外つ歌:自動歩兵の出撃

 少年が指を鳴らすと、砂漠の底に眠っていたF型宇宙旅客船の上陸ハッチが長年の砂を払い落としながら姿を見せました。、二〇〇mを越える船体は今ではもう作ることのできない技術で銀色に輝いており、太陽の輝きを反射して、いっとき、世界が眩く輝き出しました。

 少年は声を掛けました。

--冷凍睡眠の霜も取れていないうちに済まないが、出番だ。

--アイアイサー。


 その続々と現れたのは、薄い板を箱状に組み合わせたモノコックフレーム、余裕ある機体に小さな防弾燃料タンクを機体後部に装備、八輪のランフラットタイヤを装備した偵察装甲車たちでした。その数は七〇あまり。小さな銃塔に機関銃と対空ミサイルを装備し、センサーだけは高性能のものを装備した装甲車です。


 少しだけ専門的に言えば、こうです。タンクキャリアーを使わず自力での戦略移動可能な偵察兵員輸送車が続々と放たれた。 ということです。


 商人と黒すぎて青く見える髪の少年の横を駆け抜け、大きな防弾タイヤを履いた装甲車たちが走って行きました。

 夜を徹しての強行軍のあと、装甲車たちは砂漠を抜け、朝日が昇る頃には草原に散り、センサーマストを立てて村々の捜索救難を開始していました。


 その中の一車、0501モチノキ号の話をしましょう。

 アルミ装甲を生かして浮航性のある舟形車体で渡河し、セプテントリオンの偵察機を肩持ちの対空ミサイルで撃墜すると、時速一六〇kmで草原を渡る船のように走り、ついには村の一つにたどり着きました。

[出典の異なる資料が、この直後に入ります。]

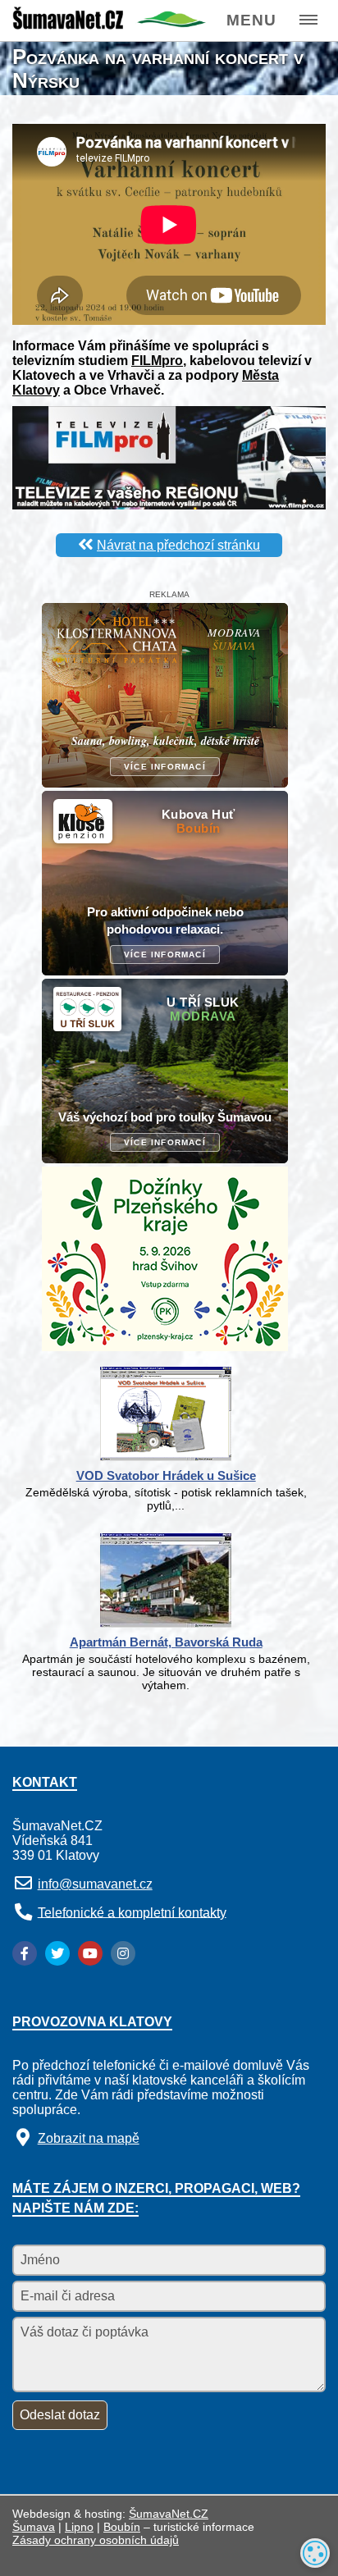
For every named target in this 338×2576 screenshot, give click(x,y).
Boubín (121, 2526)
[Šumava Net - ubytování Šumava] (109, 24)
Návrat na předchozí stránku (178, 545)
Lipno (79, 2526)
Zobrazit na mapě (88, 2138)
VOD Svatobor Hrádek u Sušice (166, 1475)
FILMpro (157, 361)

 車長のマルミさん二五歳独身眼鏡のインテリ中年好きは、センサーで村人が虐殺されつつあることを知ると、名前だけは鉄の帽子である複合材でできた鉄帽の顎紐が揺れるのも構わずハンドルを切って敵に尻を見せました。


--自動歩兵分隊、前へ!

--アイアイサー!

 丸い、ころころとした小型自動歩兵たちを二列八機、ころころと車体後部のランプドアから転げ落ちて整列すると細い作業用アームで敬礼しました。


--自動歩兵分隊、前進、戦闘開始! 虐殺を阻止! 急げ!

--ガンバリマス ><!

 猛然ところころ転がって、自動歩兵たちは村に乱入しました。

 そして不死者ケンジがいやらしい笑顔で姉と弟に歩きよるその前に、スピンして止まると、正義に燃える二つのヘッドランプを点灯しました。


--そこまでだ。

--なんだおめぇ。


--名乗るほどの自動歩兵ではない。だが、昔から人間たちに可愛がられて来た人間の友とだけは名乗っておこう。

 ケンジが大口を開けて大笑いする前に永久冷凍弾が噴射されて一瞬で凍り付きました。


--こちら自動歩兵0501A、クリア

--こちら自動歩兵0501C、交戦中。クリア

--こちら自動歩兵0501D、クリア

 続々とあがる報告を聞きながら、自動歩兵は姉弟に話しかけました。


--いつか、いつの日か君たちの子孫が人類以外の友を作る。人は人だけではない。寂しくはない。それは確実だ。だから……

--今は強く生きろ。それでもダメなら、”青”がいる。


 自動歩兵は来た時と同じくらい唐突にころころ転がって去って行きました。このようなことが無数に、いくつも起きていました。草原のあらゆるところから、不死者は取り除かれていったのです。